» What the task asks: What you return must match the records word for word.
--- START ---
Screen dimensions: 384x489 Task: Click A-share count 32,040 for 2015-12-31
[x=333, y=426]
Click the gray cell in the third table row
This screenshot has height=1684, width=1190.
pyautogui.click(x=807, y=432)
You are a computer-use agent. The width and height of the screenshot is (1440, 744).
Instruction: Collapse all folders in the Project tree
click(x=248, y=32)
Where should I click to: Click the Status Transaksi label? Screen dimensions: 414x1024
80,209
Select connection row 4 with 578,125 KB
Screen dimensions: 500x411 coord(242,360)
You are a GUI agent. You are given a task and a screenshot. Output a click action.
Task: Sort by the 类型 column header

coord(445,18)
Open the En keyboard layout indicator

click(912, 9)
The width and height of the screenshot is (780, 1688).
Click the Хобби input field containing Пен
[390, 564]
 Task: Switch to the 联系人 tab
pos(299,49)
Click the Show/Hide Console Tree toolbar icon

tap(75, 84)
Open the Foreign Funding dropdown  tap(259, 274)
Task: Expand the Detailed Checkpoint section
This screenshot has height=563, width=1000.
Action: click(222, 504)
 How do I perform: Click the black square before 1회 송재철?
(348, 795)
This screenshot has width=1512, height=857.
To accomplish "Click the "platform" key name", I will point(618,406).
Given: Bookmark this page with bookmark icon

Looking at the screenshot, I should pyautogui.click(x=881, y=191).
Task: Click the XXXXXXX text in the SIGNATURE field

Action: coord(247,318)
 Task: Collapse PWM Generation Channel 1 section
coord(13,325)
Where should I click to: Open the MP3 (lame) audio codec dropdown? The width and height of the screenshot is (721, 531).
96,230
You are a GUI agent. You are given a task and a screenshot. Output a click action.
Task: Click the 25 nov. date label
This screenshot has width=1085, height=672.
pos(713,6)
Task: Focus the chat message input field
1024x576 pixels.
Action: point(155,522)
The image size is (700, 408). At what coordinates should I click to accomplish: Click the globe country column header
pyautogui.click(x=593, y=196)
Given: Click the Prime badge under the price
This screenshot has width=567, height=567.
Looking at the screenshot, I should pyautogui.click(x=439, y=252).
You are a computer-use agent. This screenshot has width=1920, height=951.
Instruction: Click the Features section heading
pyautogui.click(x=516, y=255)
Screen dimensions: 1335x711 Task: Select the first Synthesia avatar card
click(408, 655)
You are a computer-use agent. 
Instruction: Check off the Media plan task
--- END ---
» Output of the task:
Screen dimensions: 384x489 Task: Click A-share count 32,040 for 2015-12-31
[x=333, y=426]
Click the gray cell in the third table row
This screenshot has height=1684, width=1190.
pyautogui.click(x=807, y=432)
You are a computer-use agent. The width and height of the screenshot is (1440, 744).
Instruction: Collapse all folders in the Project tree
click(x=248, y=32)
Where should I click to: Click the Status Transaksi label? Screen dimensions: 414x1024
80,209
Select connection row 4 with 578,125 KB
Screen dimensions: 500x411 coord(242,360)
You are a GUI agent. You are given a task and a screenshot. Output a click action.
Task: Sort by the 类型 column header

coord(445,18)
Open the En keyboard layout indicator

click(912, 9)
The width and height of the screenshot is (780, 1688).
Click the Хобби input field containing Пен
[390, 564]
 Task: Switch to the 联系人 tab
pos(299,49)
Click the Show/Hide Console Tree toolbar icon

tap(75, 84)
Open the Foreign Funding dropdown  tap(259, 274)
Task: Expand the Detailed Checkpoint section
This screenshot has height=563, width=1000.
Action: click(222, 504)
 How do I perform: Click the black square before 1회 송재철?
(348, 795)
This screenshot has width=1512, height=857.
To accomplish "Click the "platform" key name", I will point(618,406).
Given: Bookmark this page with bookmark icon

Looking at the screenshot, I should pyautogui.click(x=881, y=191).
Task: Click the XXXXXXX text in the SIGNATURE field

Action: coord(247,318)
 Task: Collapse PWM Generation Channel 1 section
coord(13,325)
Where should I click to: Open the MP3 (lame) audio codec dropdown? The width and height of the screenshot is (721, 531).
96,230
You are a GUI agent. You are given a task and a screenshot. Output a click action.
Task: Click the 25 nov. date label
This screenshot has width=1085, height=672.
pos(713,6)
Task: Focus the chat message input field
1024x576 pixels.
Action: point(155,522)
The image size is (700, 408). At what coordinates should I click to accomplish: Click the globe country column header
pyautogui.click(x=593, y=196)
Given: Click the Prime badge under the price
This screenshot has width=567, height=567.
Looking at the screenshot, I should pyautogui.click(x=439, y=252).
You are a computer-use agent. This screenshot has width=1920, height=951.
Instruction: Click the Features section heading
pyautogui.click(x=516, y=255)
Screen dimensions: 1335x711 Task: Select the first Synthesia avatar card
click(408, 655)
You are a computer-use agent. 
Instruction: Check off the Media plan task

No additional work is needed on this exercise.